Belfius est à nous !

Le gouvernement fédéral envisage d’inscrire BELFIUS en bourse, donc de la privatiser, or cette banque est ce qui reste du “crédit communal” et possède toujours les biens des administrations communales.

Si elle est privatisée, elle devra devenir rentable pour les actionnaires et les petites agences se trouvant encore dans certaines communes devront fermer, avec pour conséquence, perte d’emplois pour les employé qui les occupent encore et perte de possibilités pour les clients d’avoir une agence à proximité.

NATION proteste bien évidemment contre ce projet !
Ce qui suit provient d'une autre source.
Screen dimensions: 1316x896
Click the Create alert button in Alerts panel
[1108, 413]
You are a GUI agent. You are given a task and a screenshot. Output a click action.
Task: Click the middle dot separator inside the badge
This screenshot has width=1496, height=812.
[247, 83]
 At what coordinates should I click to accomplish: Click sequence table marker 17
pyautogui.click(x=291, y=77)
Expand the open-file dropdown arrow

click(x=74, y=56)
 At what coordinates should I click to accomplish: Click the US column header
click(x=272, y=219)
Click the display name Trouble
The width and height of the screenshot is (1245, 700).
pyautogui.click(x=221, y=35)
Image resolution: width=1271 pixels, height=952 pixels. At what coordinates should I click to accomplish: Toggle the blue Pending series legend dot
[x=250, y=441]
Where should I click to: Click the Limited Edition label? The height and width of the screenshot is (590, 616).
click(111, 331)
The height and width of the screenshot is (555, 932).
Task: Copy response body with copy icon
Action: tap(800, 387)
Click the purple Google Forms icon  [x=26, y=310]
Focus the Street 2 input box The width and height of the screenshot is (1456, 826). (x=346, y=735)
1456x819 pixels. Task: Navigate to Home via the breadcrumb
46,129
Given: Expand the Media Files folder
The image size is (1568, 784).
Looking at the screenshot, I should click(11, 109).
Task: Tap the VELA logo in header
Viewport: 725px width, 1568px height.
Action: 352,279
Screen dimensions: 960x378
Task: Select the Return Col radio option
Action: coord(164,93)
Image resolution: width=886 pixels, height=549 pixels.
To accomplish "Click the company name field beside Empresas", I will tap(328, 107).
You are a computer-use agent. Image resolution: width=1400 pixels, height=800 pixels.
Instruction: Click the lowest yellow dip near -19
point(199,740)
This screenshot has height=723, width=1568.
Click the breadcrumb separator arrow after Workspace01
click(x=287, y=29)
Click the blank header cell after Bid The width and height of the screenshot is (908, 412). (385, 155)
  • Un peu d’histoire ! Cette banque a été créée en 1860 sous l’appellation « Crédit Communal » par les différentes communes comme une dépendance de celles ci pour conserver les fonds et les investir aux profits de la commune dont elle dépendait, à cette époque, seule les communes étaient « actionnaires ».
  • C’est en 1947 que cette institution s’est ouverte au public, au départ en offrant la possibilité d’ouvrir un « carnet de dépôts ».
  • En 1924 une autre institution fût créée, la Coopérative Ouvrière Belge, COB, qui deviendra par la suite la « BACOB » et sera racheté par DEXIA en 2001.
  • En 1997, participation dans la banque italienne « CREDITOP »
  • Car en 1996 notre « Crédit Communal » s’allie au « Crédit Local de France », pour devenir DEXIA et être côté en bourse en 1999
  • Ensuite en 2000, rachat de « Financial S écurity Assurance US » et « ARTESIA » en 2001
  • Crash bancaire en 2011 !
  • Création de « BELFIUS » en 2012 dont le nom vient de BEL pour Belgique, FI pour finances et US pour « us » = nous. Voilà !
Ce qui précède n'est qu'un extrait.